Google DeepMind scientists have developed a tool capable of adding watermarks to texts generated by large language models, thereby improving the ability to identify and track artificially created content.
These large language models (LLMs) are widely used artificial intelligences that can generate text for chatbots, writing assistance, and other purposes, but identifying and attributing the content produced by this AI to a specific source can be challenging.
In an article published in the journal Nature, researchers Sumanth Dathathri and Pushmeet Kohli from Google DeepMind present a strategy called SynthID-Text that uses a novel sampling algorithm to apply watermarks to AI-generated text.
According to the researchers, this tool uses the algorithm to subtly bias the word choice of the LLM, inserting a signature that can be recognized by the associated detection software. This strategy has demonstrated improved effectiveness in the detectability of the watermarks compared to previous approaches.
The watermark proposed by SynthID-Text can help identify synthetic text and limit its misuse, whether accidental or deliberate. Furthermore, the scientists explain that this tool has a negligible impact on the computing power required to run the LLM, facilitating its implementation.

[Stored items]
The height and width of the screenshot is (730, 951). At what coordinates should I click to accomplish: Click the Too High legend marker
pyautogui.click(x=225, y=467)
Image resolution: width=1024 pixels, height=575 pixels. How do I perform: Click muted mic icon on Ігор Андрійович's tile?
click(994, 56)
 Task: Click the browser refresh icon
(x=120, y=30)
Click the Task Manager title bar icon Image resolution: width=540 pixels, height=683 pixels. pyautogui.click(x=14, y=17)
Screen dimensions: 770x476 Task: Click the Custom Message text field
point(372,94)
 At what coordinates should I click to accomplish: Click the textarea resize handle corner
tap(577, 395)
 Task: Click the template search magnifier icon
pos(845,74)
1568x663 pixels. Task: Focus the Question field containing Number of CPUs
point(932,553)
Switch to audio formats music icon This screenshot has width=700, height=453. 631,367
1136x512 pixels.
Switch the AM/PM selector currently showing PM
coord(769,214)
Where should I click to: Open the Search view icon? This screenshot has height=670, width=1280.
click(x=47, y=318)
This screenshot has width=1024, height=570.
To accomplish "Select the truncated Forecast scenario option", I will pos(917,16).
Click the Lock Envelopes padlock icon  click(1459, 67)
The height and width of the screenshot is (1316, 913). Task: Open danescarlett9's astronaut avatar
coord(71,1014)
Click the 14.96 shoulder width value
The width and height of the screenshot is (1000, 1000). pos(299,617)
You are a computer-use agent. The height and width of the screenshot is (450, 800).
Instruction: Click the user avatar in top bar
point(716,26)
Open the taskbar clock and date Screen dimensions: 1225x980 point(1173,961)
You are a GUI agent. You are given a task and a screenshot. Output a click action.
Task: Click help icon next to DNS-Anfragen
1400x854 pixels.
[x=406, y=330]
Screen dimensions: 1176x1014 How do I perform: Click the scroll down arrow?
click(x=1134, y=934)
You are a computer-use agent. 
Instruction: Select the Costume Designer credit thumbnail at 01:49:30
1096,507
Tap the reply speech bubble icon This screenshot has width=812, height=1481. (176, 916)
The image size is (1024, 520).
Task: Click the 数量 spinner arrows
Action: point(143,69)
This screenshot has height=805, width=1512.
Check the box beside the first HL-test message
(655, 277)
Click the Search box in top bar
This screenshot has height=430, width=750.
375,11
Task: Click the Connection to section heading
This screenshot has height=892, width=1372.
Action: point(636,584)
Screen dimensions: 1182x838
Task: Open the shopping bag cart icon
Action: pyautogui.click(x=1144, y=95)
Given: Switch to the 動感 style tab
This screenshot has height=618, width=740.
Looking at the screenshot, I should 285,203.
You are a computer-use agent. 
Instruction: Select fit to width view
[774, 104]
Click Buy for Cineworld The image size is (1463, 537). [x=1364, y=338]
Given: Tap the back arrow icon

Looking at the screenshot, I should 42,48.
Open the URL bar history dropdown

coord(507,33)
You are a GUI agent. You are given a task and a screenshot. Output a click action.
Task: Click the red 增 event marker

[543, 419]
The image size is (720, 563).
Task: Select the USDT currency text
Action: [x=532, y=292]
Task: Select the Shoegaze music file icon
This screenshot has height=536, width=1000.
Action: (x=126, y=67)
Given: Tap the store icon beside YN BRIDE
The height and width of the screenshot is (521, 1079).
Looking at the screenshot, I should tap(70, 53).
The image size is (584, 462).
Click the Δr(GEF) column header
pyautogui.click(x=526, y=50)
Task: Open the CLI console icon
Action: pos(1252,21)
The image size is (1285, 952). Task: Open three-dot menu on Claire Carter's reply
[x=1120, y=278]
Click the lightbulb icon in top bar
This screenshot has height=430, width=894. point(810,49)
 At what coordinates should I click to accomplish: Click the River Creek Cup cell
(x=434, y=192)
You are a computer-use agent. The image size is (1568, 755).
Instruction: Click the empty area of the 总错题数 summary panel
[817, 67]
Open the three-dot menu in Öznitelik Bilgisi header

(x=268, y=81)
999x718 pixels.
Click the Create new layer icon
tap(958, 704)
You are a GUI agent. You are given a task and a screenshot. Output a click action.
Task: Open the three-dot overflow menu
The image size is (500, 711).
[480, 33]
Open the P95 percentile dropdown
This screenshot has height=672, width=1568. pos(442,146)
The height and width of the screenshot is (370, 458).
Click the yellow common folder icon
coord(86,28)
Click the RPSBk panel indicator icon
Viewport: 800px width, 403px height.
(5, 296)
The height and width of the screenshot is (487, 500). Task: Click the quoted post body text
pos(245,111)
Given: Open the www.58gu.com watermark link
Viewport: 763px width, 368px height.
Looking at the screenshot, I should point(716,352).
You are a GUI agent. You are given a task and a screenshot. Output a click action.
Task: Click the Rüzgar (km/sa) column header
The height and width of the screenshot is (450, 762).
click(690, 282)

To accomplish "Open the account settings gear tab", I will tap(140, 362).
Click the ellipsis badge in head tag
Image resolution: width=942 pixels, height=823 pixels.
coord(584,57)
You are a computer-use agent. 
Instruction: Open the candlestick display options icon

● **Exercise set**
(1) Could you rewrite the SynthID-Text passage from "Google DeepMind scientists" up to and including "to AI-generated text.", changing "Google DeepMind" to "DeepMind"?
(2) How would you sum up the SynthID-Text passage in two sentences?
(3) Answer these questions on the SynthID-Text passage:
(a) In which journal was the researchers' article published?
(b) What does the tool's algorithm subtly bias?
(c) What impact does the tool have on the computing power required to run the LLM?

● **Responses to the tasks**
(1)
DeepMind scientists have developed a tool capable of adding watermarks to texts generated by large language models, thereby improving the ability to identify and track artificially created content.
These large language models (LLMs) are widely used artificial intelligences that can generate text for chatbots, writing assistance, and other purposes, but identifying and attributing the content produced by this AI to a specific source can be challenging.
In an article published in the journal Nature, researchers Sumanth Dathathri and Pushmeet Kohli from DeepMind present a strategy called SynthID-Text that uses a novel sampling algorithm to apply watermarks to AI-generated text.

(2) Google DeepMind researchers have developed SynthID-Text, a tool that uses a novel sampling algorithm to subtly bias a large language model's word choice and so insert a watermark that detection software can recognize. It has shown better watermark detectability than previous approaches, can help identify synthetic text and limit its misuse, and has a negligible impact on the computing power needed to run the model.

(3)
(a) Nature
(b) The word choice of the LLM
(c) A negligible impact